A leaked document from the Treasury, revealed by the Telegraph this morning, estimates that the cost of the crisis to the UK taxpayers will reach £300bn, and warns that Britain will have a budget deficit of £337bn by the end of the financial year. This is up from the £55bn for 2020-21 estimated in the March budget.
The worst case scenario – a dreaded “L-shape recovery” – could see the deficit reach a stunning £516bn at the end of the current financial year. In the best case scenario, a quicker rebound – V-shaped recovery – would lead to a deficit of £209bn.
This presents a particular challenge to a government which says it wishes to turn its back on the age of austerity. The cutting and retrenching route is off the table. Instead it looks likely that the government will eventually seek to raise taxes to stabilise the nation’s finances. The Telegraph report on the leaked treasury document includes several suggestions about how this might be achieved. Suggestions include releasing the triple tax lock preventing rises on VAT, income tax, and national insurance as well as the possibility of green and carbon taxes to bring in new revenue.
Rupert Harrison, Portfolio Manager at BlackRock, and a former chief of staff to George Osborne when he was Chancellor, tweeted: “I doubt Rishi Sunak is paying attention to the need to announce consolidation plans any time soon. We’re still in the crisis phase and central banks are standing behind finance ministries.”
He added: “Markets are worried about the right response to the virus and how quickly growth can safely return. They’re not worried about deficits when central banks are doing QE and de facto controlling the yield curves.”

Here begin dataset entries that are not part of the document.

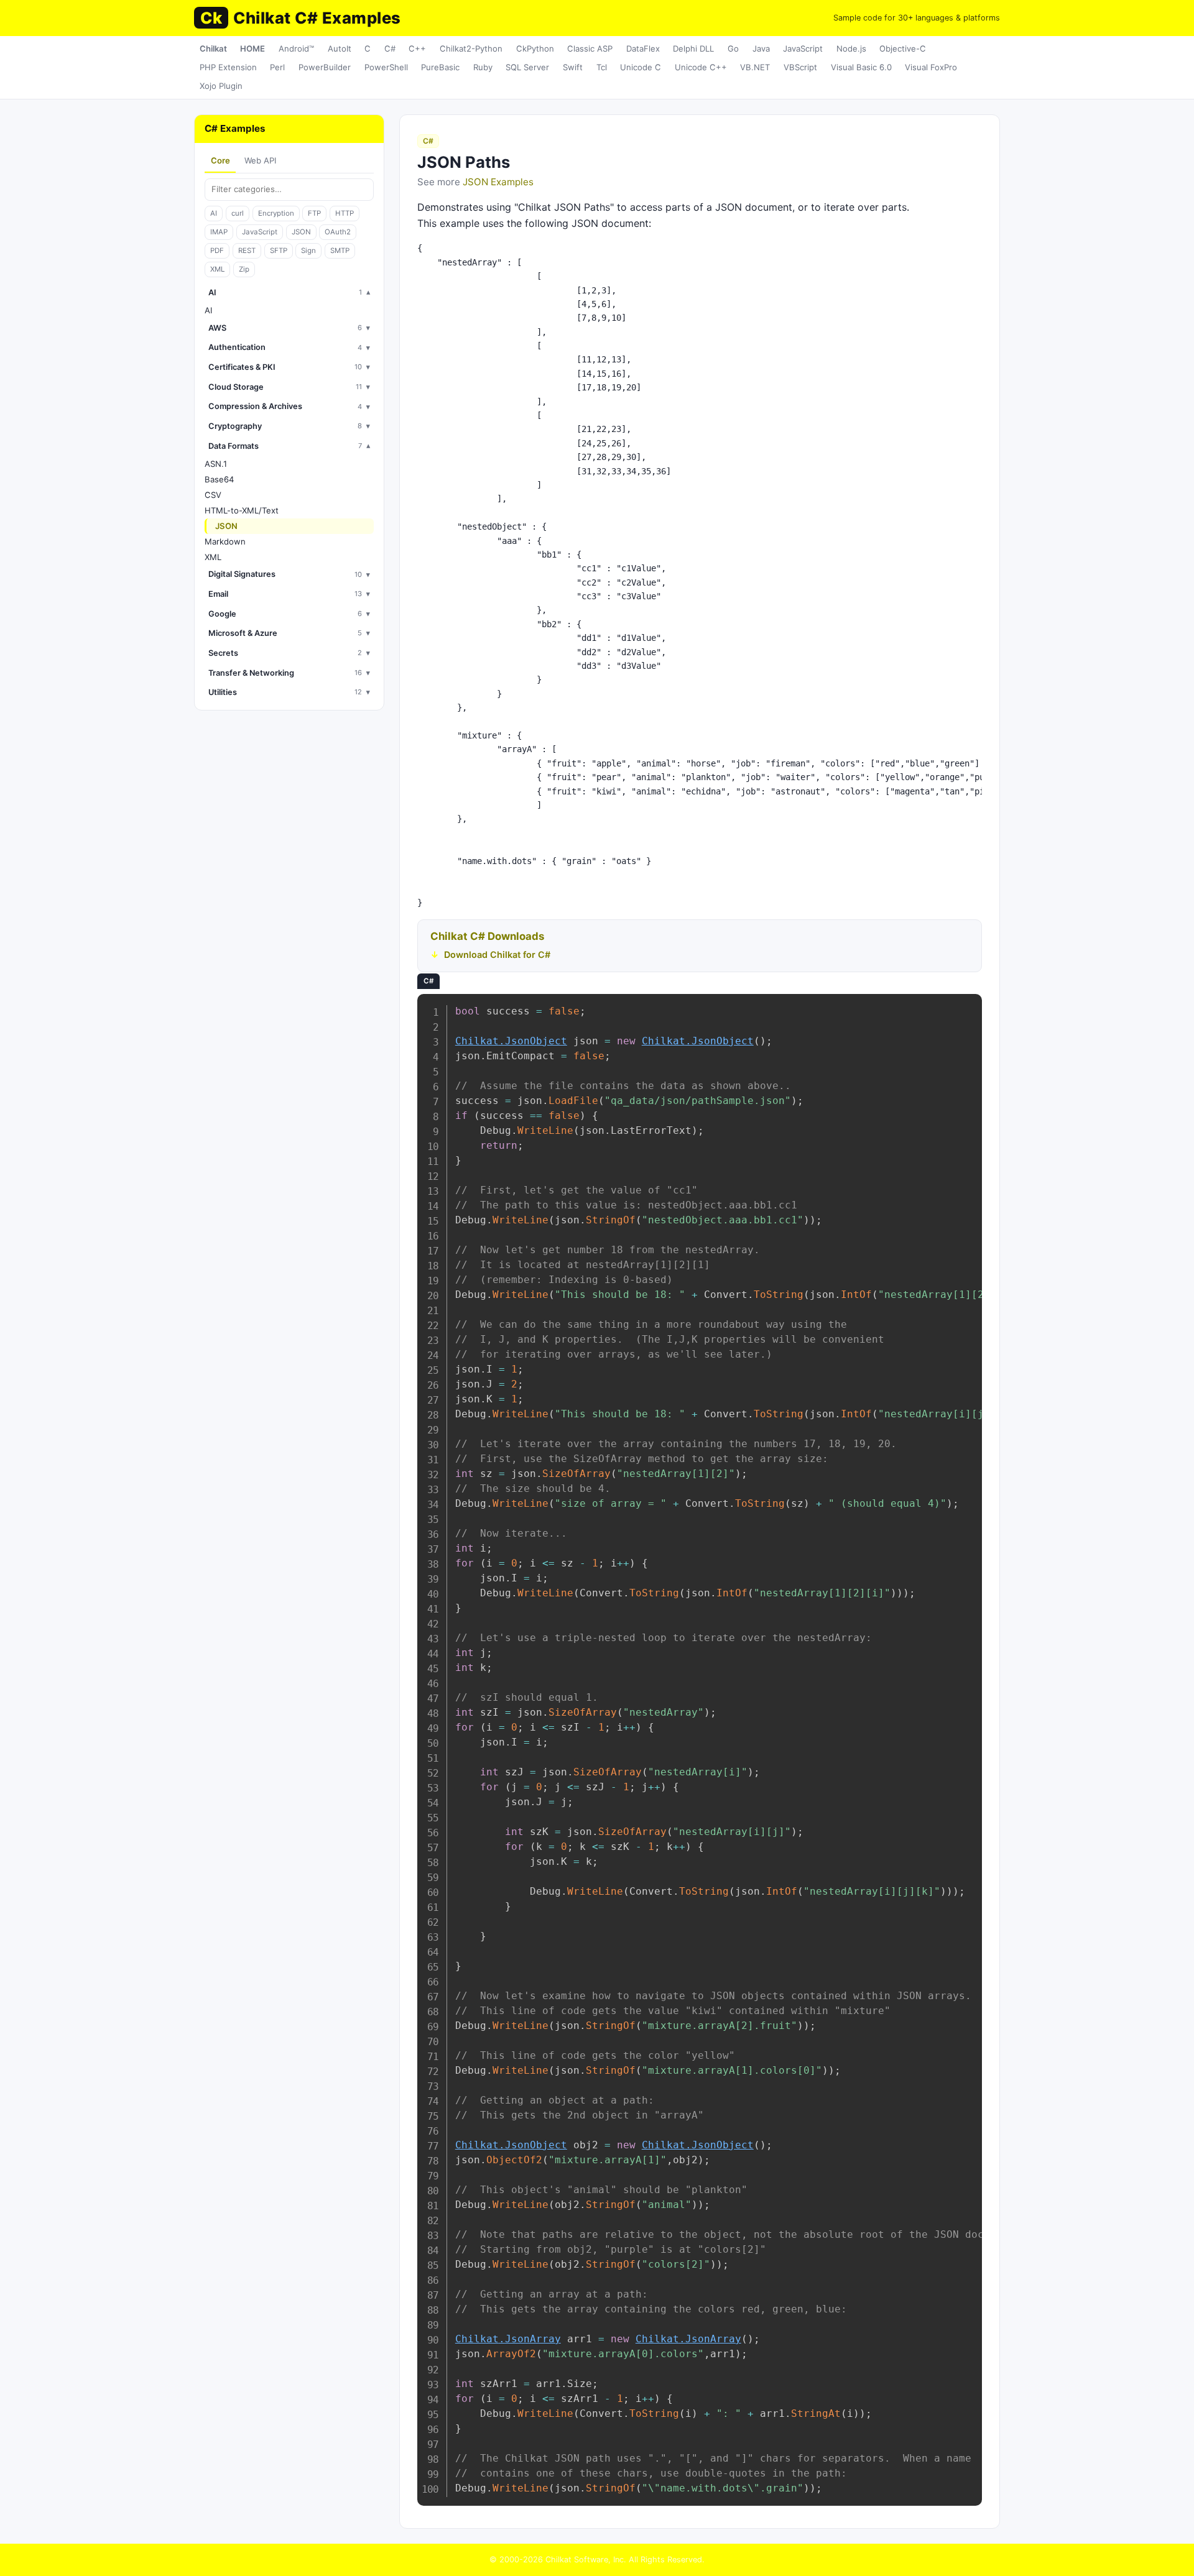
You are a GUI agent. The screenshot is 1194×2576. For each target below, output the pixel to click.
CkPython (535, 48)
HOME (252, 48)
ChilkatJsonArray (508, 2339)
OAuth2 (338, 232)
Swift (573, 67)
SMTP (339, 250)
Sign (308, 250)
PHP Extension (228, 67)
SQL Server (527, 67)
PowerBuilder (324, 67)
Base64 (219, 479)
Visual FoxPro (931, 67)
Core (220, 160)
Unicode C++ (701, 67)
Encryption (276, 213)
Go (733, 48)
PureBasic (440, 67)
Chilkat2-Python (471, 48)
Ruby (483, 67)
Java (761, 48)
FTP (314, 213)
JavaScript (803, 48)
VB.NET (755, 67)
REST (247, 250)
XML (217, 269)
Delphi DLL (693, 48)
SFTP (278, 250)
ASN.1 (216, 464)
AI (213, 213)
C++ (417, 48)
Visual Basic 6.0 (861, 67)
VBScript (800, 67)
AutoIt (339, 48)
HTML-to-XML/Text (242, 510)
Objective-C (902, 48)
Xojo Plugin (221, 86)
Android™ (296, 48)
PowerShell (386, 67)
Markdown (225, 541)
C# (390, 48)
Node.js (851, 48)
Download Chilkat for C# (497, 954)
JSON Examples (498, 182)
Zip (244, 269)
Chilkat (213, 48)
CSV (213, 495)
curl (237, 213)
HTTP (344, 213)
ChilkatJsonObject (511, 1041)
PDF (217, 250)
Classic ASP (590, 48)
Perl (277, 67)
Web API (260, 160)
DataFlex (643, 48)
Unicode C (640, 67)
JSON (301, 232)
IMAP (219, 232)
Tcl (601, 67)
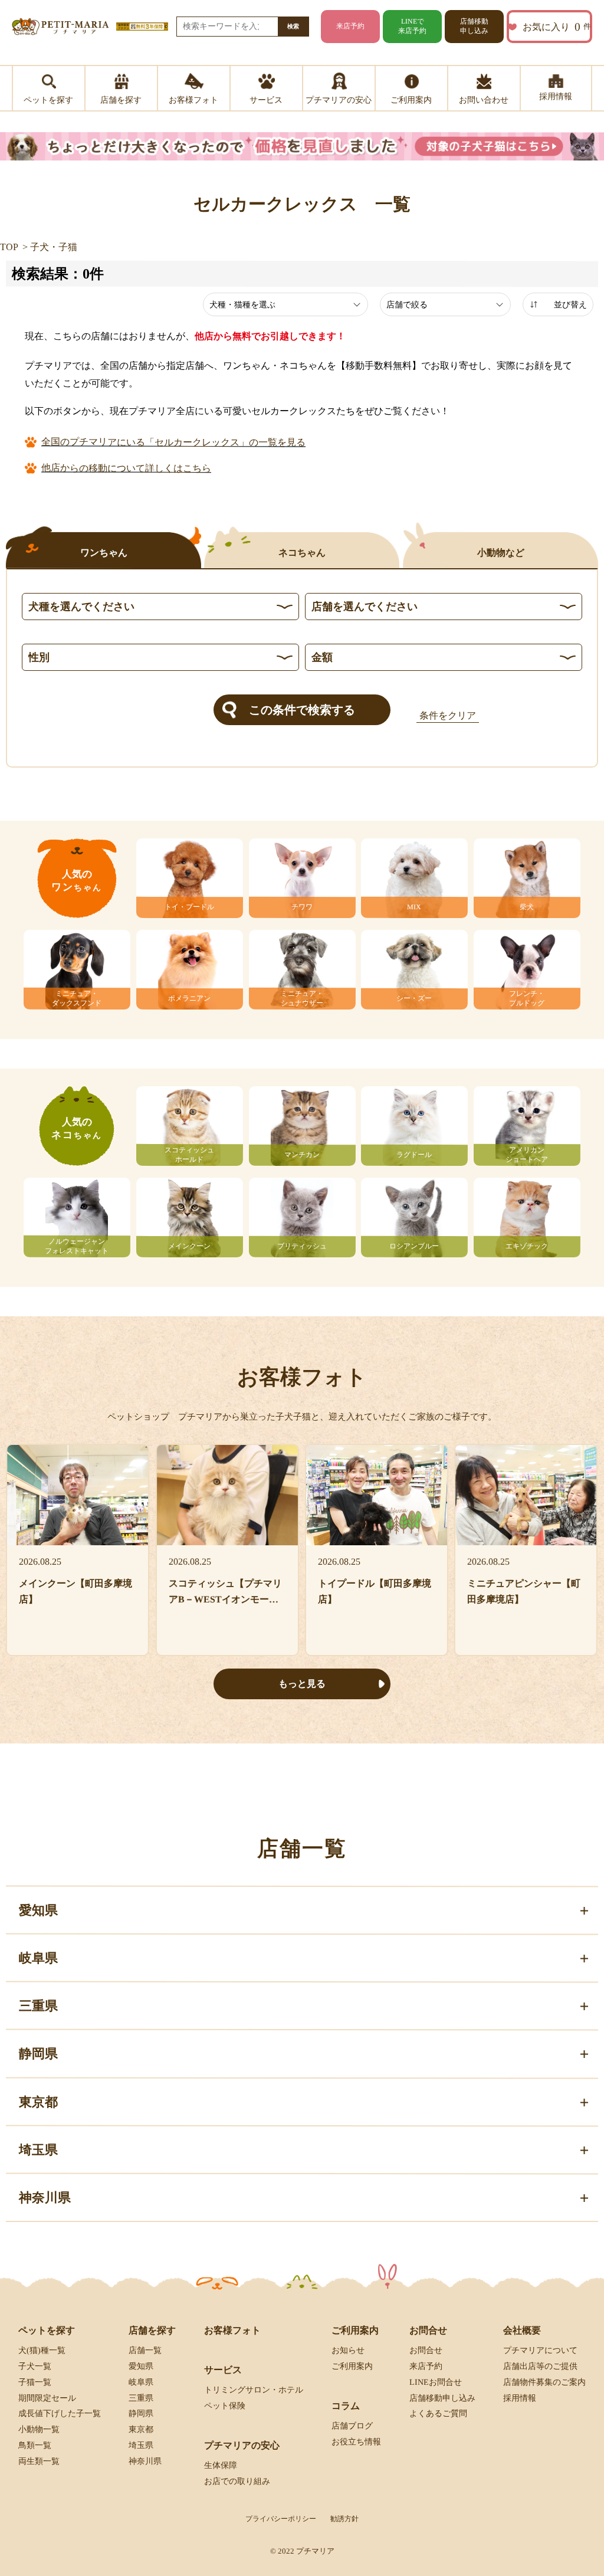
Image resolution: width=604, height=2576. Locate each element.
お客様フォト (232, 2330)
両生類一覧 (39, 2461)
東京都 (141, 2429)
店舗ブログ (352, 2425)
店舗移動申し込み (474, 26)
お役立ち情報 (356, 2441)
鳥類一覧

Overall the government’s plan is to borrow on a vast scale, then stabilise the day-to-day spending through tax rises, enabling the government to prevent the deficit from climbing even higher than it otherwise might.
The government will aim to find the point at which it can maintain an historically colossal deficit, without also losing the confidence of those in the debt markets investing in government bonds. They will want to keep spending on recovery and reconstruction without incurring hikes in interest rates from those financing it.
This is a tricky balancing act that represents as great a challenge as any faced by the British government in post-War history. But Britain has never defaulted on its sovereign debt – not after the French and Napoleonic conflicts in the nineteenth century nor after the devastating World Wars of the twentieth.
Sunak will now have to take care that the country does not become crippled by the ensuing costs of the lockdown.